Sedimentation velocity experiments.

Analytical ultracentrifugation experiments were carried out using a Beckman Optima XL-I analytical ultracentrifuge (Beckman Coulter Inc.) equipped with both four- and eight-position rotors. Protein samples (420 μl; final concentration, 10 μM) were loaded in the cells, and in all cases, buffer containing 25 mM Tris-HCl, pH 8.0, and 200 mM NaCl was used. Samples were centrifuged in 2-sector carbon-filled Epon centerpieces at 25,000 rpm at 20°C. At least 200 scans were collected at 5-min intervals at 25,000 rpm. Sedimentation velocity-concentration profiles were collected using both UV absorption (280 nm) and Rayleigh interference scanning optics. Results were analyzed using the SEDFIT program (34, 35).

AAV infectious particle assay.

293T cells were triple transfected with an AAV2 inverted terminal repeat (ITR)-containing plasmid carrying a CAG-controlled green fluorescent protein (GFP) gene (pTRUF11), a helper plasmid expressing AAV2 Rep (WT or mutants) and Cap, and a third construct containing the adenovirus helper functions (HGTI plasmid) (36, 37). The mutations in Rep were confirmed in all plasmids by sequencing (Eurofins). After 72 h, the supernatant was harvested and spun to clear the cellular debris, and increasing volumes of supernatant were used to transduce HeLa cells.

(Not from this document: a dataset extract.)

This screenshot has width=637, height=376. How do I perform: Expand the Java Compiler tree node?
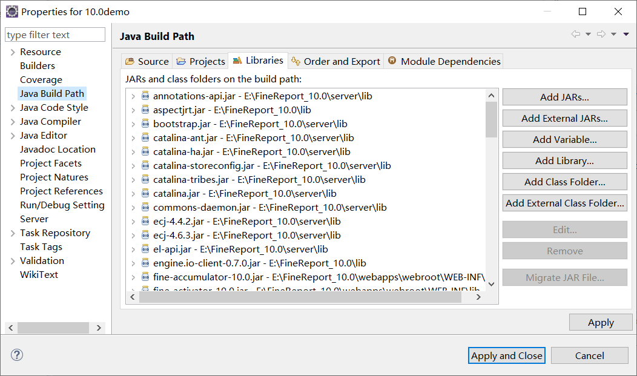pyautogui.click(x=13, y=122)
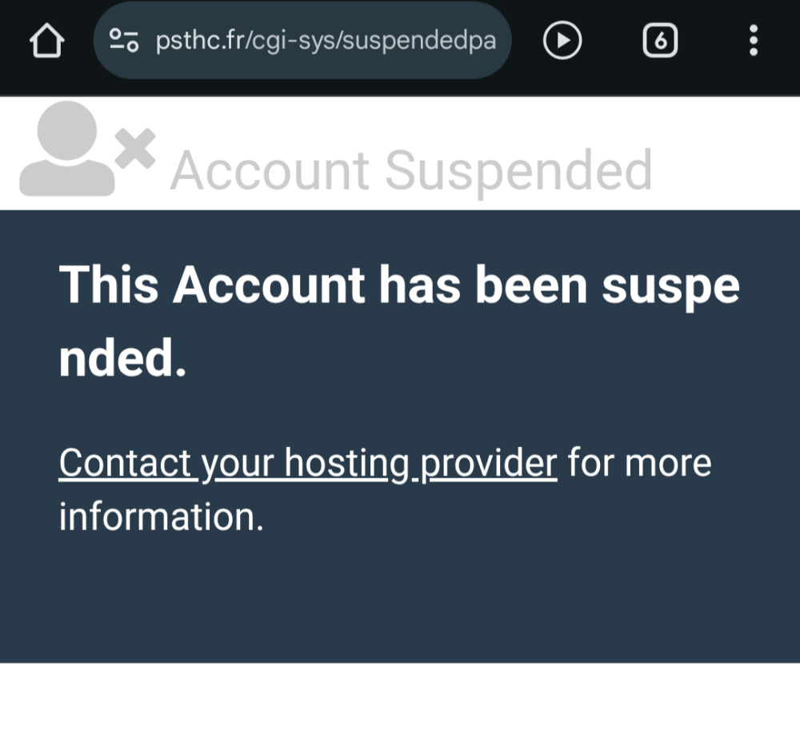Viewport: 800px width, 747px height.
Task: Click the grey X mark beside the user icon
Action: point(135,148)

The percentage of GFP-positive HeLa cells was determined at 48 h postransduction by flow cytometry (FACSCanto; BD Biosciences).

qPCR-based replication assay.

293T cells were transfected with polyethylenimine (Polysciences, Inc.) and the infectious AAV plasmid pAV2 (38) or its mutant versions and superinfected 4 h later with adenovirus serotype 5 (Ad5) at a multiplicity of infection (MOI) of 5. After 72 h, cells were harvested in phosphate-buffered saline (PBS) and pelleted, and the pellet was divided into 4. One-fourth was used for RNA extraction, one-fourth was used for protein extraction, one-fourth was used for total DNA extraction, and the last quarter was used for Hirt extraction of low-molecular-weight DNA.

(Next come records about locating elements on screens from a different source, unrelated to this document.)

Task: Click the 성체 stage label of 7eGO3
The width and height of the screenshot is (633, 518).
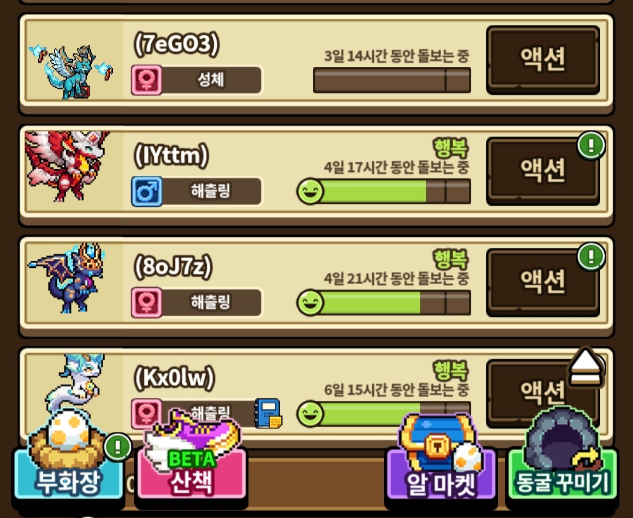Action: 211,80
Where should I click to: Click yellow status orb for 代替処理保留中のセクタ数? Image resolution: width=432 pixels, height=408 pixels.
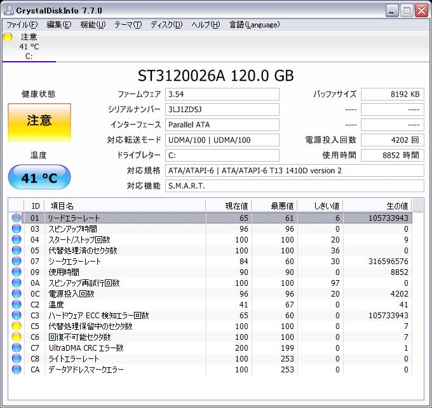17,326
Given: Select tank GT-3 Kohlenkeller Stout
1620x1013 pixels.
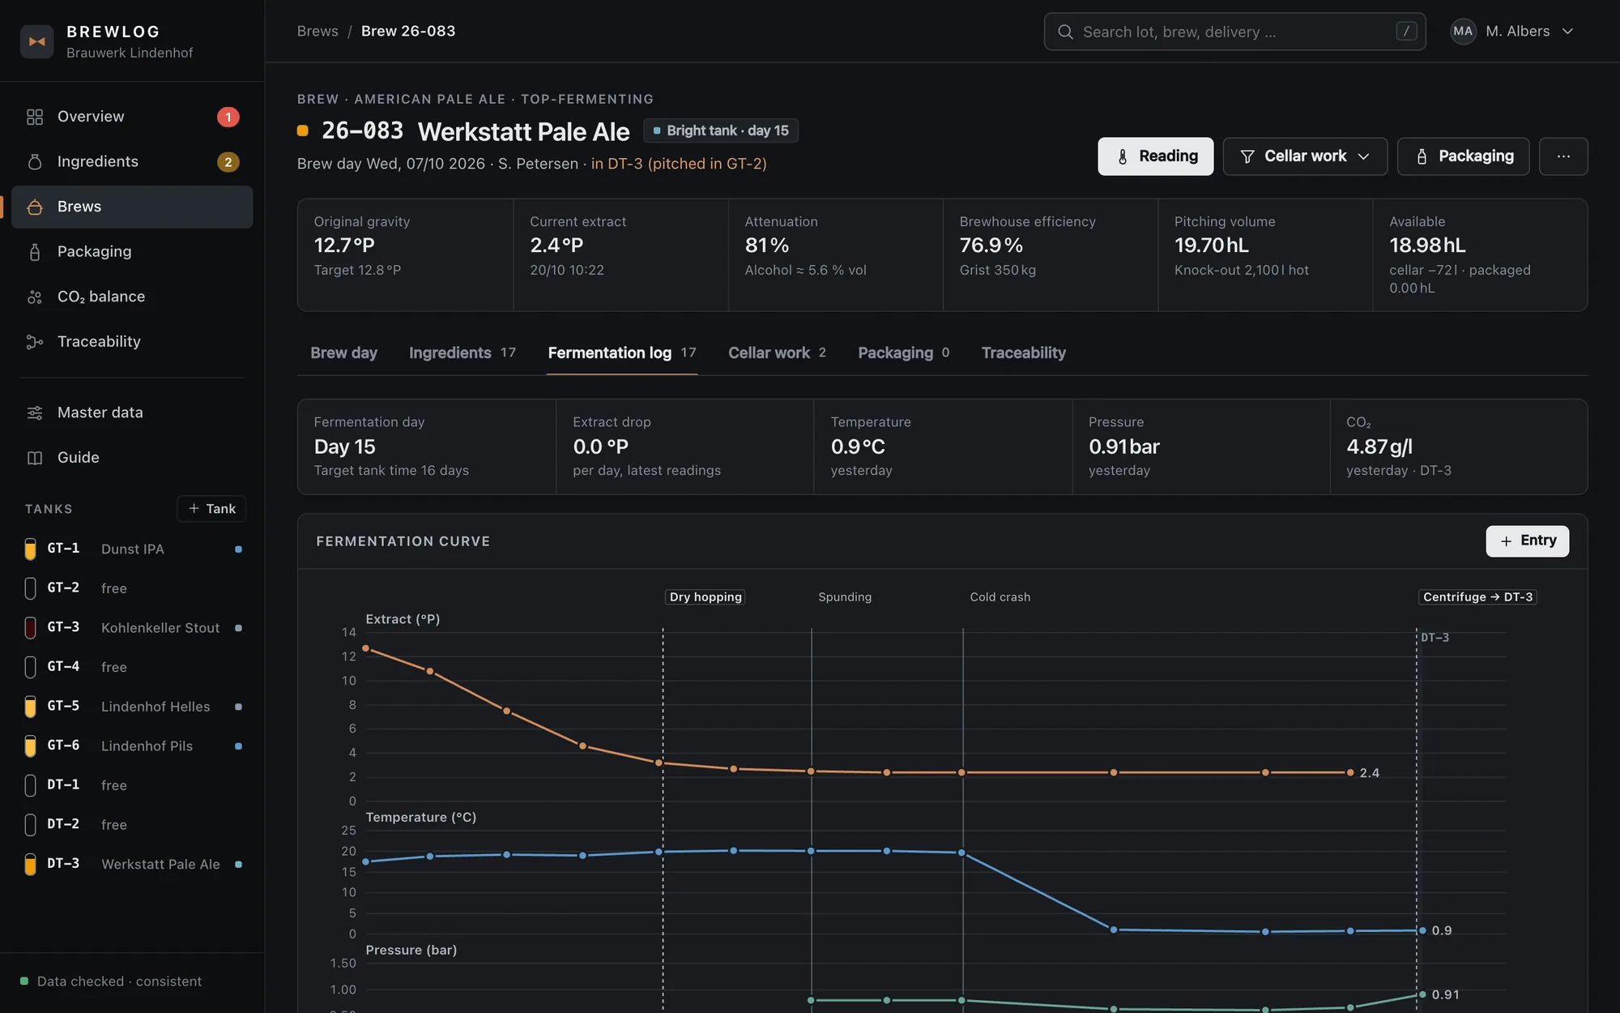Looking at the screenshot, I should click(133, 628).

Total DNA was extracted using a Qiagen DNeasy blood and tissue DNA extraction kit. Viral DNA was quantified by real-time PCR using the SYBR green JumpStart Taq ReadyMix for quantitative PCR (qPCR; Sigma-Aldrich) and an ABI Prism system (Applied Biosystems). Cap primers (forward [fw] primer, TTCTCAGATGCTGCGTACCGGAAA; reverse [rv] primer, TCTGCCATTGAGGTGGTACTTGGT) and a pAV2-based standard curve were used for absolute quantification; the signal was normalized to that of cyclophilin (fw primer, TGCTGGACCCAACACAAATG; rv primer, TGCCATCCAACCACTCAGTCT).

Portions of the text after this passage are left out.